For open areas that hold pallets and other materials, it's common to specify a high-bay metal halide (MH) luminaire with either an open-bottom specular aluminum reflector or a prismatic refractor housing with a 15% uplight component and a field adjustable lamp position for widest light distribution. In industrial and warehouse facilities, where previously the high-pressure-sodium (HPS) lamp was widely used, the MH lamp is now the overwhelming choice.

Industrial fluorescent luminaires in a continuous row or individually mounted units are also specified in warehouses; 4-foot or 8-foot T8 lamps with electronic ballasts within luminaires that provide a 15% uplight component are most common.

More recently, the T5 line of fluorescent lamps, which consists of the standard T5 lamp and the T5 high-output (HO) lamp, are also being specified. Straight tube T5 lamps are available in nominal 2-foot, 3-foot, 4-foot, and 5-foot lengths.

While the T5 and T5HO are the same diameter and length, the 4-foot T5 is rated at 2,900 lumens, similar to the lumen-per-watt output of a T8 lamp. On the other hand, the 4-foot T5HO lamp is rated up to 5,000 lumens, offering twice the maintained light output of a T8 lamp. This means that on some projects a designer can use fewer fluorescent fixtures or lamps, thus providing certain savings on installation and long-term maintenance. In addition, the T5HO is suitable for almost any application with ceiling heights greater than 15 feet. Refer to the Table on page 26 for more differences between T8, T5, and T5HO lamps.

Regardless of the light source used in a warehouse, a high/low dimming system controlled through passive infrared (PIR) detectors provides efficiency, flexibility, and economy for storage areas that are continuously occupied. One type of PIR has a wide beam, suitable for large open areas, while other types have long narrow viewing areas, making them ideal for an aisle.

Considering daylight

The construction of a new warehouse offers lighting designers an opportunity to include skylights and gain the advantage of daylight illumination. To establish the greatest lighting uniformity, space skylights on a uniform grid no more than 1.5 times ceiling height. Diffusing the light is important to prevent glare and excessive light levels. The optimum number and size of skylights needed is determined by many factors, such as glazing material, building design and operation, local energy costs, and local climate conditions.

Automatic photo control systems make it possible to reduce power usage when skylights are used. Most facilities place a photosensor facing upward in the skylight well. Sensing only the daylight levels, these “open loop” systems are simple, relatively inexpensive, and reliable.

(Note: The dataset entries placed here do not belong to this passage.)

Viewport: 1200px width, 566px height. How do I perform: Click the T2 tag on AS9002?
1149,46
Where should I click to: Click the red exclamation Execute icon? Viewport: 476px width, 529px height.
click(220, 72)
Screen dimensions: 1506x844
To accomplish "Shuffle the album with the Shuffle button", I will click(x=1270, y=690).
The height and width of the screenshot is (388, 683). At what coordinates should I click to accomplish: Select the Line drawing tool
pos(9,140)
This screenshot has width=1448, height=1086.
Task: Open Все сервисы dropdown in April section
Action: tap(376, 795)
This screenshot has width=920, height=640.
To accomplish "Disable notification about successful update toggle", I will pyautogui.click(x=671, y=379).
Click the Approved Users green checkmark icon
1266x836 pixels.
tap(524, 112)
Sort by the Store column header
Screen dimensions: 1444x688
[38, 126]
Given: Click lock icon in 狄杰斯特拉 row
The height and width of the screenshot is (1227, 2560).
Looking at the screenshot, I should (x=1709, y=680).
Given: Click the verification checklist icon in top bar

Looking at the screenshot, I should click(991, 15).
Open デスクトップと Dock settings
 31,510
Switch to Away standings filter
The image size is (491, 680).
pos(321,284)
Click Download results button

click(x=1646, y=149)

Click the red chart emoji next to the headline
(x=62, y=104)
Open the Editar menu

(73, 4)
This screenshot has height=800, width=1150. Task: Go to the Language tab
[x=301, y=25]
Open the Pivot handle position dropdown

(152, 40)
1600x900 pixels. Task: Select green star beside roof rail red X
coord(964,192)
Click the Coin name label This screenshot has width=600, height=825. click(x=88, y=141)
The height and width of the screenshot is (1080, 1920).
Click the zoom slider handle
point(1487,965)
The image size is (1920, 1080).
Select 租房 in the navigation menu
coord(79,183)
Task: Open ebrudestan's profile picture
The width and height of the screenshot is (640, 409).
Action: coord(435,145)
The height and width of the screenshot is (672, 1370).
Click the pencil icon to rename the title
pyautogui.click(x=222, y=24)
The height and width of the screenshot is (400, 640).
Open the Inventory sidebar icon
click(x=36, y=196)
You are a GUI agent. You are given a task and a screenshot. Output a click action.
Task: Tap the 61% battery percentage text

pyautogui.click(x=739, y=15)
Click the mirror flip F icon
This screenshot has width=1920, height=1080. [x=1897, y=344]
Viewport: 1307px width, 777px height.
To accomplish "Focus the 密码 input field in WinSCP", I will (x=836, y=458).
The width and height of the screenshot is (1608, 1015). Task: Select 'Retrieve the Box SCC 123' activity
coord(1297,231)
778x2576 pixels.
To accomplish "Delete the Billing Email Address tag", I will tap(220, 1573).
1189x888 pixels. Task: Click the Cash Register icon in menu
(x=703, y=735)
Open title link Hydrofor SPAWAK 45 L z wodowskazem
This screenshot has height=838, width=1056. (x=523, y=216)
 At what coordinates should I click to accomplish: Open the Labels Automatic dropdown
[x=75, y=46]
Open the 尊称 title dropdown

The photosensor sends a signal to a controller that determines a response to the available daylight by slowly dimming or switching lamps.

An automatic switching system is the most common control procedure for warehouses with skylights. Circuiting individual fixtures in three groups is recommended for MH luminaires. The first group should switch off when the daylight level exceeded the electric light level by 40% for five minutes or more. The second circuit turns off when daylight level exceeds the electric level by 80%. The third circuit remains on during occupied hours. A time delay of at least 10 minutes (or at least twice the restrike time) should be used before energizing the circuit when the daylight level drops.

Fluorescent lamps can be automatically switched within a 4-lamp luminaire. Four levels of output are gained by switching lamps individually for greatest uniformity, or pairs of lamps can be switched for greatest economy. A time delay of at least five minutes should be used before switching on or off.

The term “warehouse” may bring to mind images of dark, cavernous spaces, but it doesn't have to be that way. With the right lighting schemes, it can be a comfortable — and safe — place to work.